Creating Curvature and Thickness Maps
Curvature and Thickness are not the most obvious textures in a PBR pipeline, but they are exactly what gives material that "living" quality that sets AAA art apart from technically correct but flat assets. The problem doesn't arise during baking—Baker in Marmoset Toolbag or Substance Painter handles it in seconds. The problem is that baked maps end up as garbage: noise on flat surfaces, artifacts at corners, incorrect bias in contact zones between meshes.
Why Curvature Map Gets Artifacts
The most common scenario: an artist bakes Curvature in Marmoset Toolbag 4 with default settings and gets a map where all sharp angles look correct, but flat faces have white noise. The reason is the Ray Distance parameter is set too high—rays hit neighboring UV islands and produce false protrusions.
Fixed by lowering Ray Distance to values where the ray barely reaches the high-poly. For character mesh subdivided into Baker Groups—separate cage for each group. In Substance Painter the same problem is solved through bake per material with explicitly set Max Frontal Distance.
The second source of pain is seam bleeding. If UV unwrapping is done without a 2–4 pixel margin along the edges of each island, curvature from neighboring islands bleeds into the seam. On a 2K texture for a mobile asset this is immediately visible; on 4K for PC—at certain camera angles.
Thickness Map is a different story. It's baked as AO with inverted normals: rays go inside the mesh and register the distance to the opposite wall. For thin details—character ears, petals, cape edges—this map provides correct input to Subsurface Scattering. Without it, SSS works uniformly and fabric looks like plastic.
Tools and Baking Approach
For production pipeline we use three options depending on the task:
Marmoset Toolbag 4—preferred tool when cage and Baker Groups control is needed. Allows adjusting Curvature through Curvature Intensity, Curvature Bias, and Curvature Smooth Angle. Smooth Angle is critical: at 180° the map captures all normals as curves, at 0°—only geometric edges.
Substance Painter 9—convenient when baking goes directly in the working layer. Curvature here is generated from the normal map rather than geometry, which is faster but less accurate on low-poly with sharp angles without smoothing.
Blender + BakeMaster addon—for indie projects without Marmoset licenses. Configured through Cycles with custom node graph: Geometry Node → Pointiness → Color Ramp → Image Texture. Thickness is baked as AO with Local Space and inverted normal.

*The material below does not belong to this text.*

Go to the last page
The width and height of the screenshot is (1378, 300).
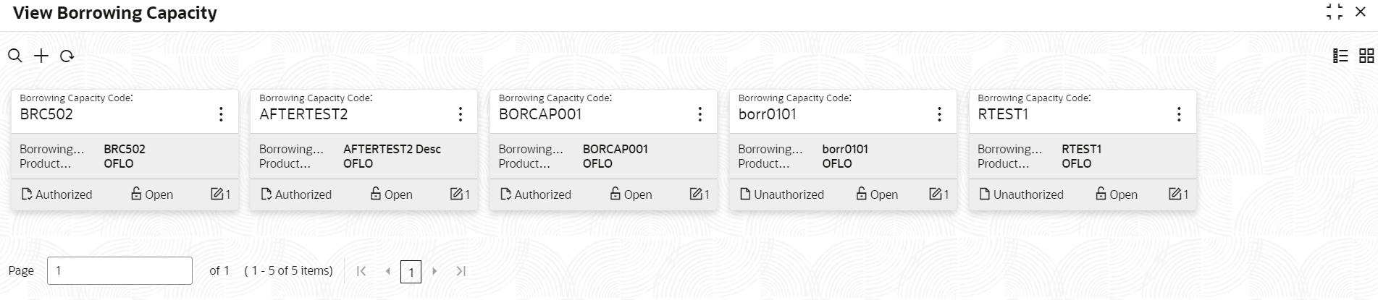[x=461, y=271]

Regardless of tool, before baking the mesh must pass several checks:
- High-poly normals averaged correctly—no flipped faces
- Smooth Groups on low-poly match UV seams
- Cage doesn't intersect itself in concave zones
- UV islands have uniform texel density across the asset
How Curvature is Used in Material
Baked Curvature Map in pure form is an intermediate result. In Substance Painter it's fed into the Metal Edge Wear Generator as a mask for edge highlighting. In Unity ShaderGraph it's used as input for lerp between two materials: at protrusions metal is worn to shine, in recesses—dirt accumulates.

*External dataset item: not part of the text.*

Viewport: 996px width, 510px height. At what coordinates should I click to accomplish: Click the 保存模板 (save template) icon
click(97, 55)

Correct workflow: Curvature → Color Ramp (adjust specific ranges) → layer mask. Without Color Ramp the map gives too broad a mask and the effect looks blurry.
For Thickness—connection to the Thickness parameter in Lit Shader with Subsurface Scattering enabled. In URP/HDRP this is Subsurface Mask Map in channel A. In custom shader—separate texture sampled in fragment shader for scattering depth calculation.
Typical Errors That Cost Money
Baking without Baker Groups. If character's arm overlaps torso in A-Pose, Marmoset will bake torso curvature accounting for arm shadow. Subdividing into groups solves this—each body part bakes in isolation.
Curvature with wrong Smooth Angle. Value 90° suits hard-surface. For organics—160–180°, otherwise all muscle transitions look like graffiti of white spots.
Thickness on open geometry. If mesh isn't closed (open cylinder, for example), rays go to infinity and return 0. Either close geometry with temporary plugs or limit Ray Distance to estimated maximum object thickness.
Using 8-bit for Curvature. Curvature map is gradient data. On 8-bit, banding appears on smooth transitions. For final material Curvature is stored in 16-bit, converting to 8-bit only when necessary for mobile memory savings.
Working Process
In practice, baking Curvature and Thickness takes a small part of total time, but error here drags along redoing several material layers. So we start with mesh audit: check UV islands, Baker Groups, Smooth Groups correctness.
| Task Scale | Estimated Duration |
|---|---|
| One hero asset, up to 5 UV sets | 4 to 8 hours |
| Character with full LOD set | 1 to 2 days |
| Environment (props + modular tiles) | 3 to 7 days |
| Baking for existing pipeline (team integration) | by agreement |
After baking—test on sphere with standard material where Curvature is fed directly as Albedo. Quick way to see all artifacts before they're hidden under dirt and scratches layers.
Cost determined after mesh review and technical specification—number of UV sets, target texture resolution, and engine requirements affect labor directly.